Imaginez d'abord que nous serons confinés, assignés à résidence, dès demain mardi. Armée, couvre-feu sont des mots qui pendent au-dessus de nos têtes.
Jusqu'ici je me demandais comment faire ? Comment feraient les travailleurs dont les enfants en bas âge sont en crèche ? Comment se comporteraient les usagers des transports en commun ? Comment conduiraient sur la route ceux qui ne pensent qu'à ça ? Ces questions ne se poseront plus demain ! Mais comment feront tout de même les intermittents dont les spectacles sont annulés et qui n'auront pas leurs heures ? Comment les artisans et les petites entreprises survivront à la crise ? Comment le capital saura-t-il en profiter ? Et les gouvernements ? Auront-ils un sursaut de lucidité sur le saccage du monde hospitalier et la santé ? Comment ne pas se refermer sur soi ? Comment ne pas se méfier de tous et de tout ?
Trop de questions. De quoi rendre fou. La déraison guette les plus fragiles. En période de crise, chacun, chacune révèle son humanité. Jusqu'où la solidarité peut-elle s'exercer ? Travaillant chez moi, j'étais peu sorti ces dernières semaines. J'envoie ma musique et mes articles par Internet. Privilégié, ma bibliothèque, ma vidéothèque, le congélateur, la fibre, le jardin me permettent de tenir un siège. Pas trop long. J'en ai connu un, terrible, qui dura trois ans et demi. Ma compagne emprunte un Vélib', elle prend le métro, elle assure la permanence de son exposition collective. Peut-être rapportera-t-elle le virus à la maison ? Je lui demande ce qu'elle a touché, si elle s'est chaque fois lavée les mains, si elle a réussi à ne pas se frotter les yeux, le nez... ? Même à vivre en scaphandre le risque zéro n'existe pas. Sauf à s'empêcher de respirer ou de toucher quoi que ce soit...

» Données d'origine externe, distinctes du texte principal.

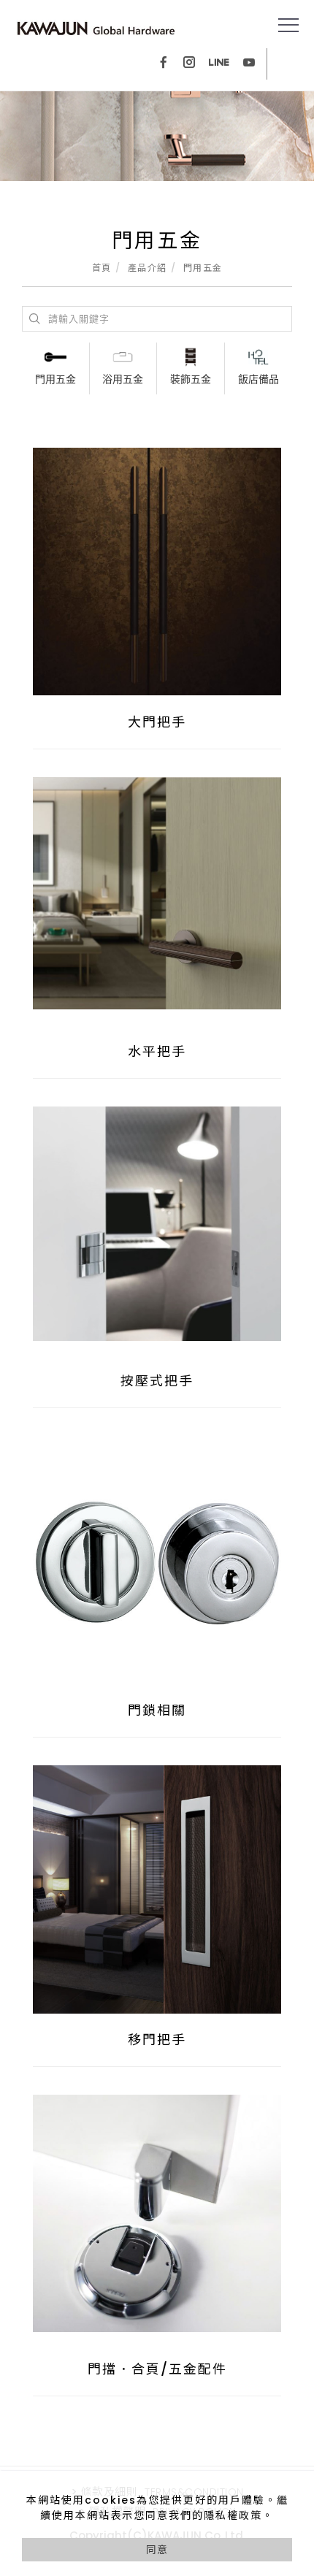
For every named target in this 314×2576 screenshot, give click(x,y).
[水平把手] (157, 892)
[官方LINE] (219, 64)
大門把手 (157, 722)
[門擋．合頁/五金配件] (157, 2212)
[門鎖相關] (157, 1559)
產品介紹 (147, 267)
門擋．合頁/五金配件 (157, 2369)
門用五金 (203, 267)
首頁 (102, 267)
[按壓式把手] (157, 1223)
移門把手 (157, 2039)
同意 (157, 2549)
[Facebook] (163, 64)
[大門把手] (157, 571)
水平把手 (157, 1051)
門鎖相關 (157, 1710)
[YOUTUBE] (249, 64)
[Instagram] (189, 64)
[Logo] (96, 27)
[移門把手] (157, 1889)
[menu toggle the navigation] (288, 25)
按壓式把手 (157, 1381)
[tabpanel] (157, 136)
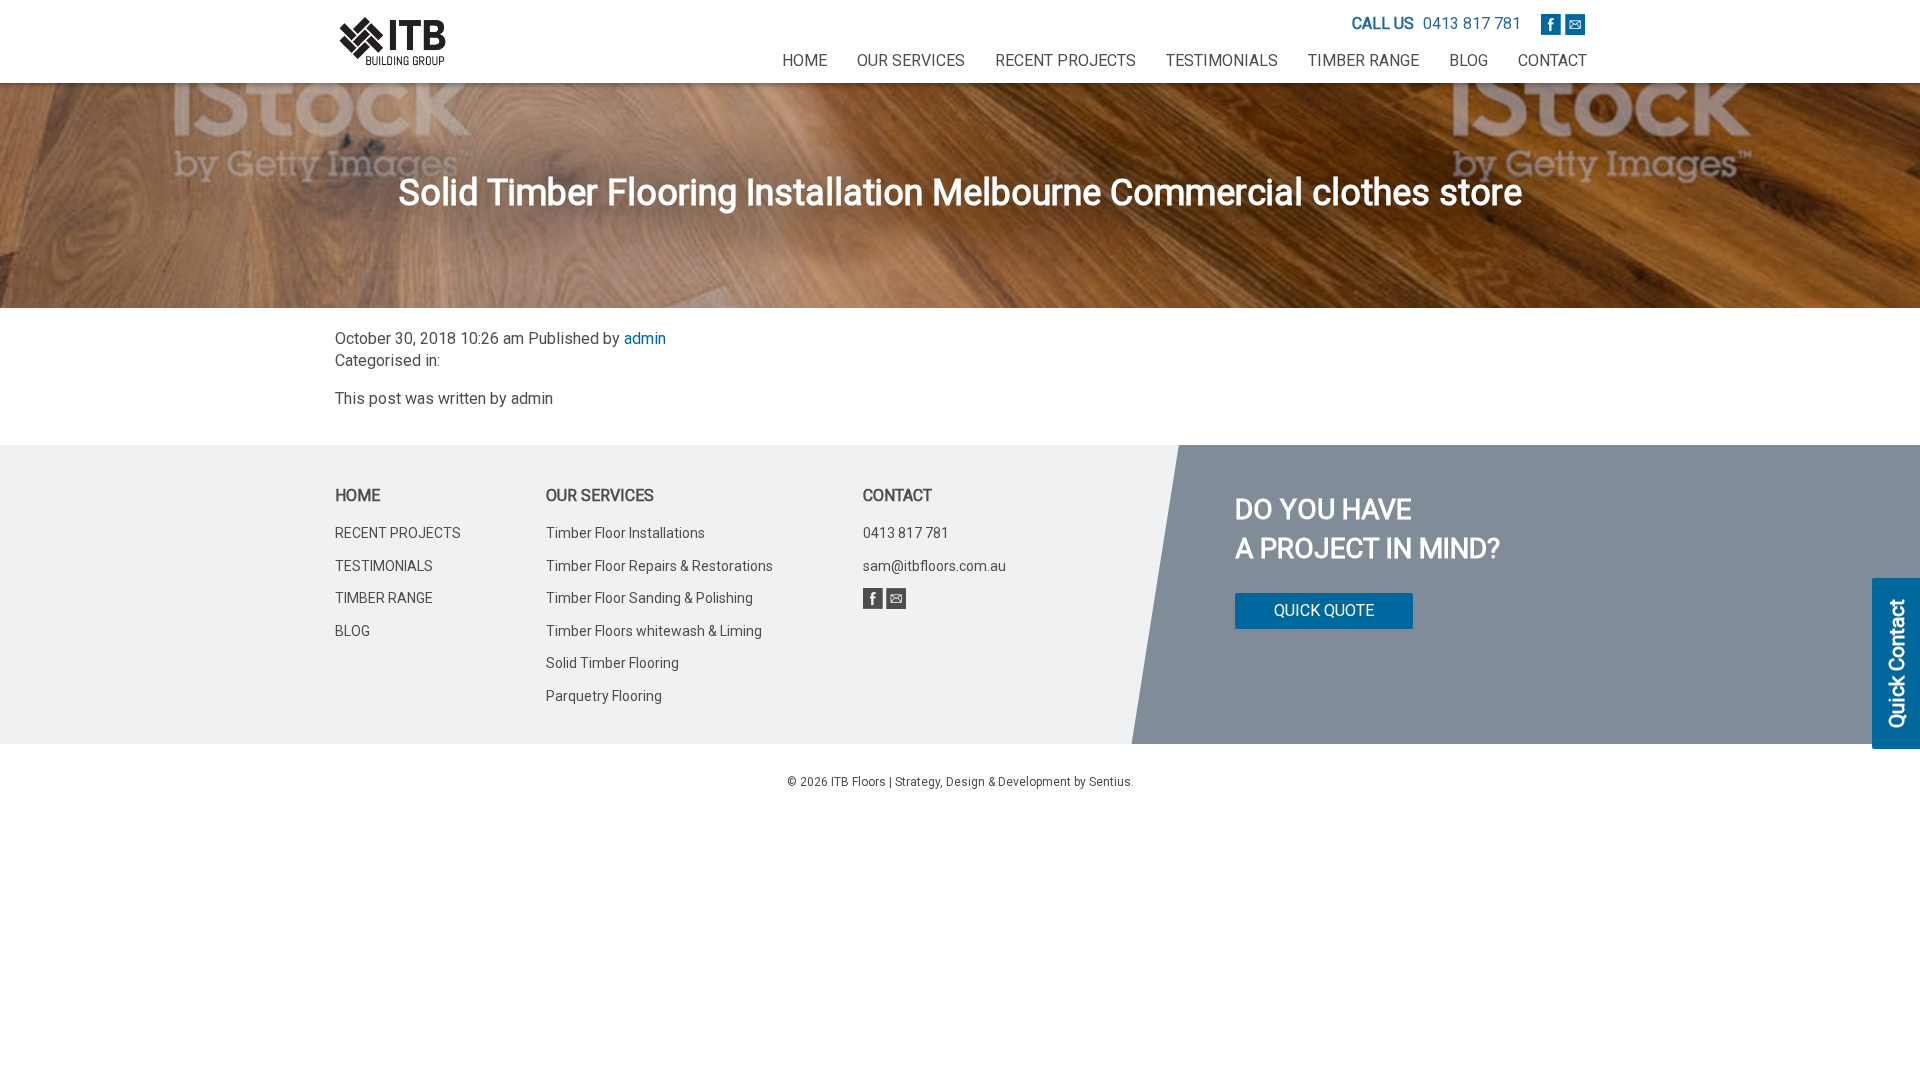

L'ambiance générale est déstabilisante quel que soit son propre caractère. Les cerveaux sont démantibulés. Comment penser juste ? Comment faire la part des choses ? Comment accepter cet état d'urgence sans sombrer dans la paranoïa ? Comment relativiser les mesures alarmistes sans prendre de risques imbéciles ?
Il est évident qu'il y aura un avant et un après. Continuerons-nous à délocaliser, à importer autant de Chine, d'Inde ou d'ailleurs ? Certains pays seront-ils tentés de reconstruire leurs barrières frontalières ? Si l'ultra-libéralisme se renforce, la résistance saura-t-elle s'organiser ? Quel bilan saurons-nous tirer de cette Europe du fric et de ce monde embourbé dans son cynisme eugéniste ? Ce genre de crise change la donne, gauchit le sens. La gestion de la crise du coronavirus marquera une nouvelle ère. Comment fera-t-elle évoluer les mentalités ? Je n'en ai pas la moindre idée. Cela dépend de chacun et chacune d'entre nous. Seul nous ne pouvons rien. Ensemble nous pouvons tout. Or nous sommes confinés, ou plus exactement nous allons le devenir. Mais rien ni personne ne peut nous empêcher de réfléchir, à condition de ne pas céder à la panique. On se téléphonera, on se retrouvera sur les réseaux sociaux, on se parlera aux fenêtres.
Pour les détails, suivez les informations qui ne sauraient tarder...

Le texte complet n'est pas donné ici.